--- HOW TO COMPLETE THIS TASK ---
Beginning with the line that includes "0 reviews (43, 903)" and ending with the last line of the entries below, set down each line exactly; include no pictures.

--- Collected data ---
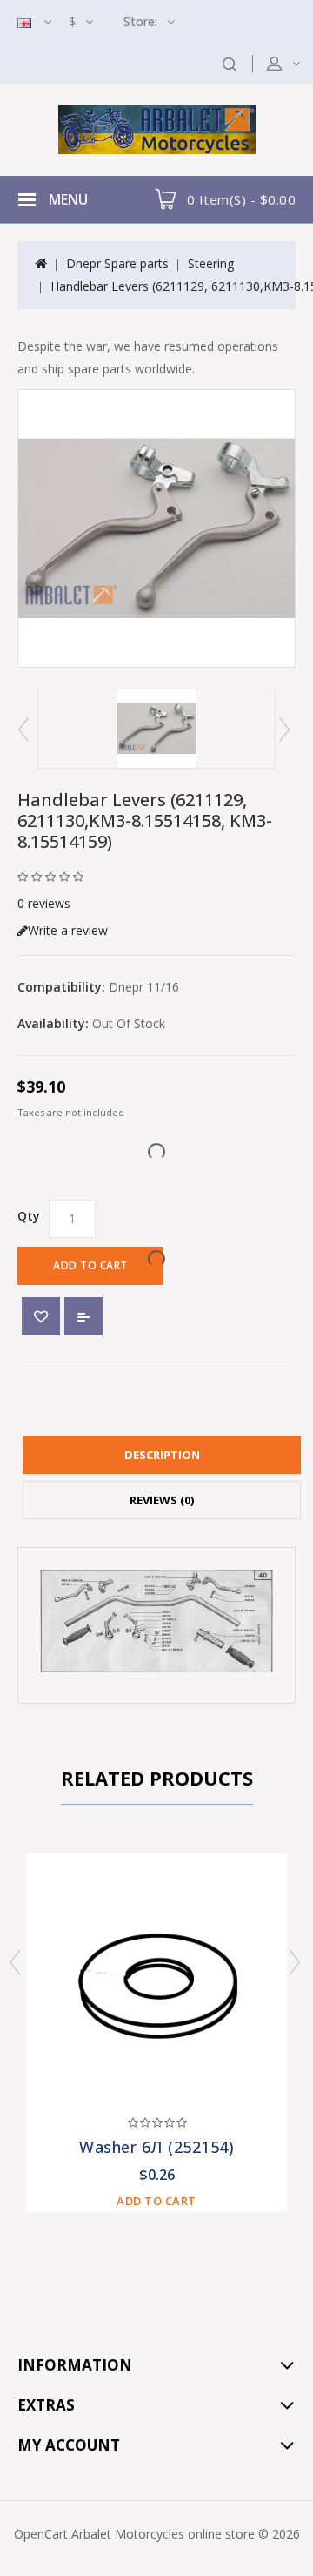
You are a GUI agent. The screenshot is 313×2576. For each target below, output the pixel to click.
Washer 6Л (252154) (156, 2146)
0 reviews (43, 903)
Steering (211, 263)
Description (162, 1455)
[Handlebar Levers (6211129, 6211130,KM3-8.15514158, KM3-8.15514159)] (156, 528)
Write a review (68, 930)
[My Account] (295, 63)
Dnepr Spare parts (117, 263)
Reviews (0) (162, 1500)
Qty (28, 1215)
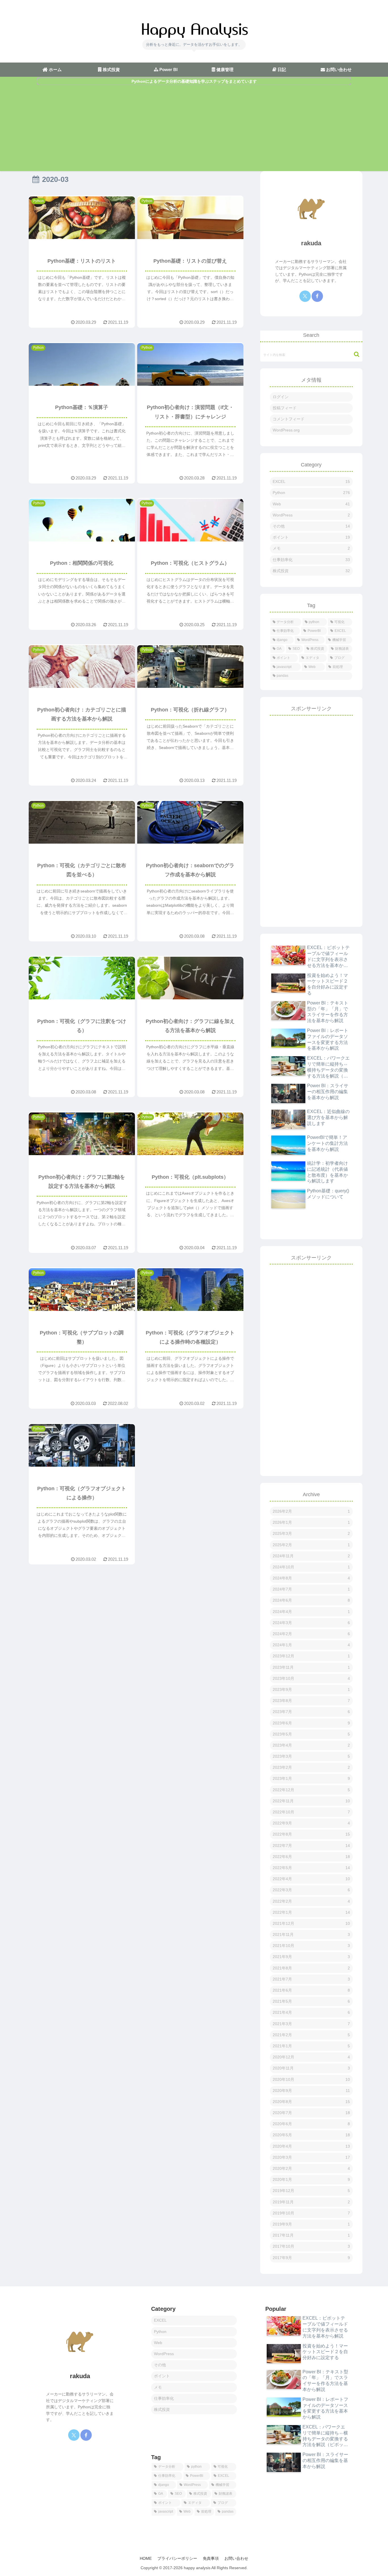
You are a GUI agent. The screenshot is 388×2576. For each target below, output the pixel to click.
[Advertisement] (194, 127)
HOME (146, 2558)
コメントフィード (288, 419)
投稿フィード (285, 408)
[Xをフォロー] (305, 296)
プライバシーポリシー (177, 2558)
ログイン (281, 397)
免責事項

--- EXERCISE ANSWER ---
0 reviews (43, 903)
Steering (211, 263)
Description (162, 1455)
[Handlebar Levers (6211129, 6211130,KM3-8.15514158, KM3-8.15514159)] (156, 528)
Write a review (68, 930)
[My Account] (295, 63)
Dnepr Spare parts (117, 263)
Reviews (0) (162, 1500)
Qty (28, 1215)
You are a GUI agent. The screenshot is 388×2576. For each target below, output the pixel to click.
[Advertisement] (194, 127)
HOME (146, 2558)
コメントフィード (288, 419)
投稿フィード (285, 408)
[Xをフォロー] (305, 296)
プライバシーポリシー (177, 2558)
ログイン (281, 397)
免責事項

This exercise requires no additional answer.